[gpfsug-discuss] Joining RDMA over different networks?

Thu Aug 24 16:26:34 BST 2023

On 22/08/2023 11:52, Alec wrote:

> I wouldn't want to use GPFS if I didn't want my nodes to be able to go 
> nuts, why bother to be frank.
> 

Because there are multiple users to the system. Do you want to be the 
one explaining to 50 other users that they can't use the system today 
because John from Chemistry is pounding the filesystem to death for his 
jobs? Didn't think so.

There is not an infinite amount of money available and it is not 
possible with a reasonable amount of money to make a file system that 
all the nodes can max out their network connection at once.

> I had tested a configuration with a single x86 box and 4 x 100Gbe 
> adapters talking to an ESS, that thing did amazing performance in excess 
> of 25 GB/s over Ethernet.  If you have a node that needs that 
> performance build to it.  Spend more time configuring QoS to fair share 
> your bandwidth than baking bottlenecks into your configuration.
> 

There are finite budgets and compromises have to be made. The 
compromises we made back in 2017 when the specification was written and 
put out to tender have held up really well.

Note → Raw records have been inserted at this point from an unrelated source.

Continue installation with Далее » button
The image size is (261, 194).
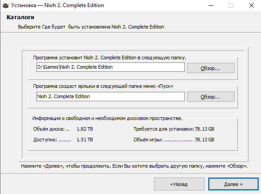pos(233,184)
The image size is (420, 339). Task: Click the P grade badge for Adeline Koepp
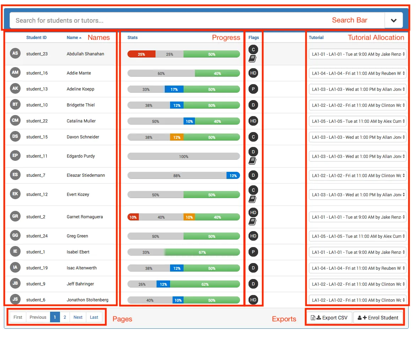[253, 89]
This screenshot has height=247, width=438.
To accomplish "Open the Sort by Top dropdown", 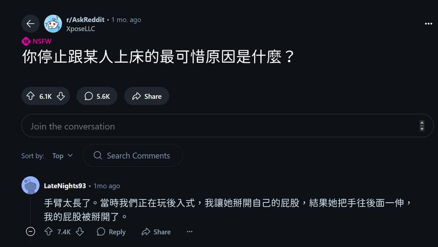I will pos(63,156).
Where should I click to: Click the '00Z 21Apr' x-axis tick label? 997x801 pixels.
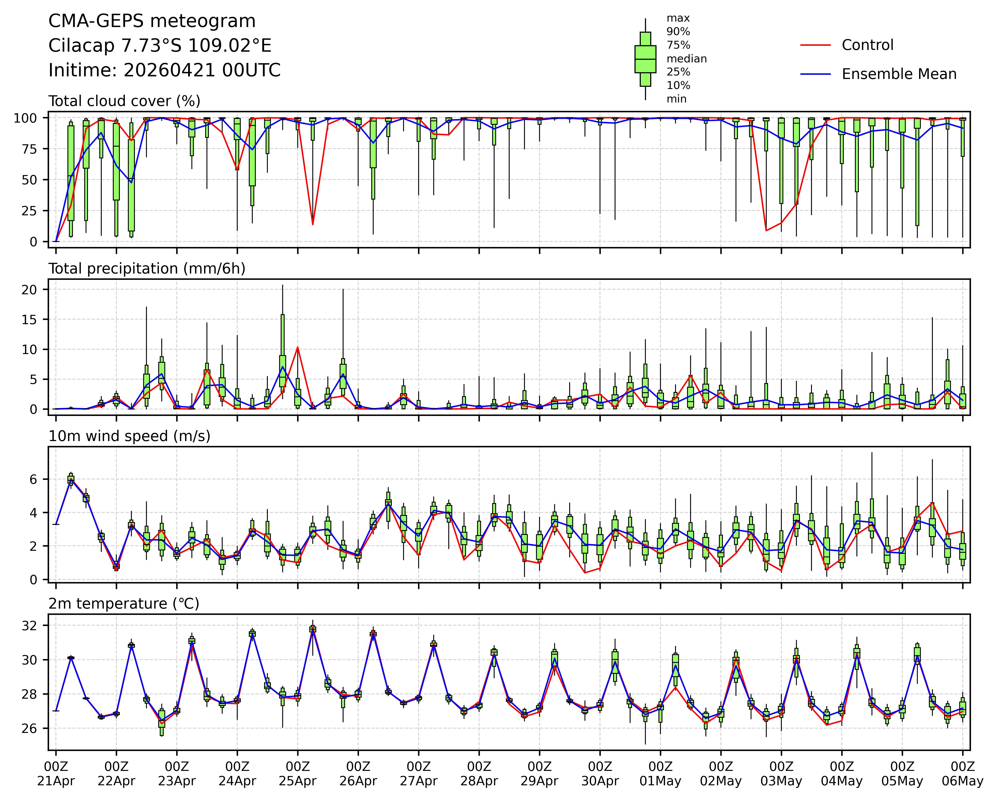pyautogui.click(x=56, y=774)
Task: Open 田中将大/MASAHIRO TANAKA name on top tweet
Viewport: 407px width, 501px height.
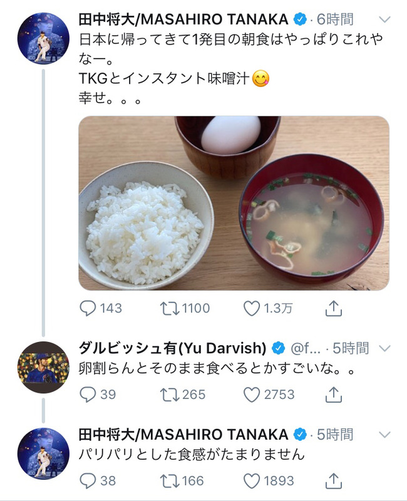Action: click(183, 19)
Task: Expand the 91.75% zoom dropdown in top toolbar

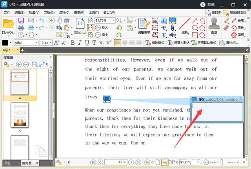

> The reasoning of holding end nodes to a smaller bandwidth than the 
> backend doesn't make sense.  You want to clear "the work" as efficiently 
> as possible, more than keep IT from having any constraints popping up.  
> That's what leads to just endless dithering and diluting of 
> infrastructure until no one can figure out how to get real performance.
> 

It does because a small number of jobs can hold the system to ransom for 
lots of other users. I have to balance things across a large number of 
nodes. There is only a finite amount of bandwidth to the storage and it 
has to be shared out fairly. I could attempt to do it with QOS on the 
switches or I could go sod that for a lark 10Gbps is all you get and 
lets keep it simple. Though like I said today it would be 25Gbps, but 
this was a specification written six years ago when 25Gbps Ethernet was 
rather exotic and too expensive.

> So yeah 95% of the workloads don't care about their performance and can 
> live on dithered and diluted infrastructure that costs a zillion times 
> more money than what the 5% of workload that does care about bandwidth 
> needs to spend to actually deliver.
> 

They do care about performance, they just don't need to max out the 
allotted performance per node. However if performance of the file system 
is bad the performance of the their jobs will also be bad and the total 
FLOPS I get from the system will plummet through the floor.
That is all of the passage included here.